Harefield Hospital, in Hillingdon, already offers E-CPR, which involves pumping blood through an artificial lung machine, for some inpatients.
Thames Valley Air Ambulance crews will now also identify out-of-hospital patients who could use the service.
Doctors hope it will improve the chances of someone surviving.
E-CPR is a resuscitation method which sees a patient connected to a machine that pumps blood through an artificial lung outside the body when their own circulatory system is unable to function properly.
The service involves a patient receiving cardiopulmonary resuscitation (CPR) while hooked up to the machine, also known as an ECMO (extracorporeal membrane oxygenation).

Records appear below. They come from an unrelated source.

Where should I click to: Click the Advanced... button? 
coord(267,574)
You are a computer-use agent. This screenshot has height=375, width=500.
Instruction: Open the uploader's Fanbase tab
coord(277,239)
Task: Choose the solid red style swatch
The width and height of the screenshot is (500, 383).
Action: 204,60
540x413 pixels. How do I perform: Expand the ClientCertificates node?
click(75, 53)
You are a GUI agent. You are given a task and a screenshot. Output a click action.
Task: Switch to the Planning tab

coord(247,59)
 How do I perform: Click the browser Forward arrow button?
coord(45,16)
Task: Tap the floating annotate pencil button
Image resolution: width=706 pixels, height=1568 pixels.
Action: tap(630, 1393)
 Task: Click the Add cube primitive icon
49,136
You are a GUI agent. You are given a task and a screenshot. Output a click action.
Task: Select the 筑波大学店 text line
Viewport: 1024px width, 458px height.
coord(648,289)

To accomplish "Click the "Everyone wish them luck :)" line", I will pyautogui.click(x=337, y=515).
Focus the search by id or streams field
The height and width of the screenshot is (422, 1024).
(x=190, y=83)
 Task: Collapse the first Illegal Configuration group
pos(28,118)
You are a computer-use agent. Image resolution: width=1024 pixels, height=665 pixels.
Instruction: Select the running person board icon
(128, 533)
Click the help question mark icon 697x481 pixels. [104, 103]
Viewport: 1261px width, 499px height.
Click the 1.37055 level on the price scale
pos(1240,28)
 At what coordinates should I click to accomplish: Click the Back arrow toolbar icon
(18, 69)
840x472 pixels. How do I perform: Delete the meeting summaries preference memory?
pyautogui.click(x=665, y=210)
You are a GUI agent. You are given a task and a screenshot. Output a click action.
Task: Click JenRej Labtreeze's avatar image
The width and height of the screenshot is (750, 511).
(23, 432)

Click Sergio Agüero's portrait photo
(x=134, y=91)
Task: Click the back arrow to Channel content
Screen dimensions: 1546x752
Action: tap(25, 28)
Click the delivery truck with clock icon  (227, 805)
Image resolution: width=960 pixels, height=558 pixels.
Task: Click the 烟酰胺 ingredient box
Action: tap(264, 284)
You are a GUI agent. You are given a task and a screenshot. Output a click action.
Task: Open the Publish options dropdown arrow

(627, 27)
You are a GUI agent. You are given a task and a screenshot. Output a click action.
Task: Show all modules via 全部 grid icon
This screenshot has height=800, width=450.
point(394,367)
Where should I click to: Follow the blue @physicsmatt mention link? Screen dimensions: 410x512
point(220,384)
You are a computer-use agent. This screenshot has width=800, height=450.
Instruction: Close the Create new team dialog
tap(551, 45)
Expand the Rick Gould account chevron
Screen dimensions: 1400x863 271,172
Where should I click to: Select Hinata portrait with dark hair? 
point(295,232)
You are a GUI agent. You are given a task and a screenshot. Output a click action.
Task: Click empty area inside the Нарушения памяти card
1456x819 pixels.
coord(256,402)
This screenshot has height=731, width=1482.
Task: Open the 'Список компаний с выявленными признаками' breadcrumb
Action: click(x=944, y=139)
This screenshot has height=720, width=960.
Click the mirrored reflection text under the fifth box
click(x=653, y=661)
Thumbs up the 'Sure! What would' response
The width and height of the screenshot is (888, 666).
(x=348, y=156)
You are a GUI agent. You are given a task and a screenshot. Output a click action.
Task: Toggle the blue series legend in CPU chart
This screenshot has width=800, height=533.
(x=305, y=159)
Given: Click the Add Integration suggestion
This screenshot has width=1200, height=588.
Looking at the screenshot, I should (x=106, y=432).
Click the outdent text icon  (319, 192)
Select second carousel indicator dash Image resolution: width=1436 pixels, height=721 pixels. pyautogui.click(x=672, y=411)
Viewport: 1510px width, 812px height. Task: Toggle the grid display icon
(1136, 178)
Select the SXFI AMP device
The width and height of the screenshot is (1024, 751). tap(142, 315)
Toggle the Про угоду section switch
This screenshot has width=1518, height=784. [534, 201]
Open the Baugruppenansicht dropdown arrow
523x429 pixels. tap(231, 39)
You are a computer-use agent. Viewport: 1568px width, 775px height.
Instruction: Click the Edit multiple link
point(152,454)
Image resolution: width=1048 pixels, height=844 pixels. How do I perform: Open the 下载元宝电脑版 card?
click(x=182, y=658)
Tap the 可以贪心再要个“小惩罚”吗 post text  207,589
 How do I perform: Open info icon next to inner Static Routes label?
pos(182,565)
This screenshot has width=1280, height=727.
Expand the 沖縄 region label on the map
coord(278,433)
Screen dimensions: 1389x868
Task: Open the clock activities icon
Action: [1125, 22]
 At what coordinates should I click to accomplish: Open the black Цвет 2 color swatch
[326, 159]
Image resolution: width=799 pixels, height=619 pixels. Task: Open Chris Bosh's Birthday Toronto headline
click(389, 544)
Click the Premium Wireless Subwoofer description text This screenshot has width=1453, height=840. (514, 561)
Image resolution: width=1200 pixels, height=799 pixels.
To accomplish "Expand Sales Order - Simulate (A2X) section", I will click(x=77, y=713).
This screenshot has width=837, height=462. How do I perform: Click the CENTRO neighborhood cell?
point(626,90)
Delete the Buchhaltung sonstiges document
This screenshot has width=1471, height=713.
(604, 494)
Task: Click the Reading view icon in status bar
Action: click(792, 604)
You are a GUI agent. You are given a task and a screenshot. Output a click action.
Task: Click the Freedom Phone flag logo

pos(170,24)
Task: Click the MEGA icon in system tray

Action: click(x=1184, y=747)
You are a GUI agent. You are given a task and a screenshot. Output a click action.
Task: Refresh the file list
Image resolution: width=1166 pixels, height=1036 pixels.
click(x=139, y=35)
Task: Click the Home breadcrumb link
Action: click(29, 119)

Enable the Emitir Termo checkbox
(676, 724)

The treatment is used for some people who suffer a cardiac arrest and do not respond to typical CPR while at the specialist heart and lung hospital.
Harefield Hospital will now also offer the service to out-of-hospital patients using the Thames Valley Air Ambulance in what it believes is a UK first.
Dr James Raitt, research lead at Thames Valley Air Ambulance, said: "Our critical care crews have been trained to quickly identify the patients who will benefit the most from E-CPR and then enact our procedures for ensuring the patient arrives as quickly as possible for the treatment."
Fewer than one in 10 people survive an out-of-hospital cardiac arrest, according to the National Institute for Health and Care Excellence.
Doctors hope that patients will be hooked up to the machine within 60 minutes from the cardiac arrest to give people the best chance of survival.
'Save more lives'
Dr Waqas Akhtar, registrar in cardiology and intensive care at Harefield Hospital and one of the developers of the service, said: "Delivering effective CPR, whether in hospital by medical professionals, or in the community by members of the public, is important to treat patients with cardiac arrests, however, survival rates tend to be low.
"An ECMO machine takes over the function of a patient's heart and lungs by taking deoxygenated blood out of the patient and inserting oxygenated blood back into them.
"This new service, combining CPR with placing patients on ECMO, has the potential to save more lives than we are able to do with CPR alone."
Dr Alex Rosenberg, intensive care consultant at Harefield Hospital, said there were currently a limited number of NHS centres in the UK which can deliver ECMO.
He said the scheme was currently a pilot project but added the hospital would work "with our partners across the NHS about the viability of the model being rolled out to other ECMO centres across the UK".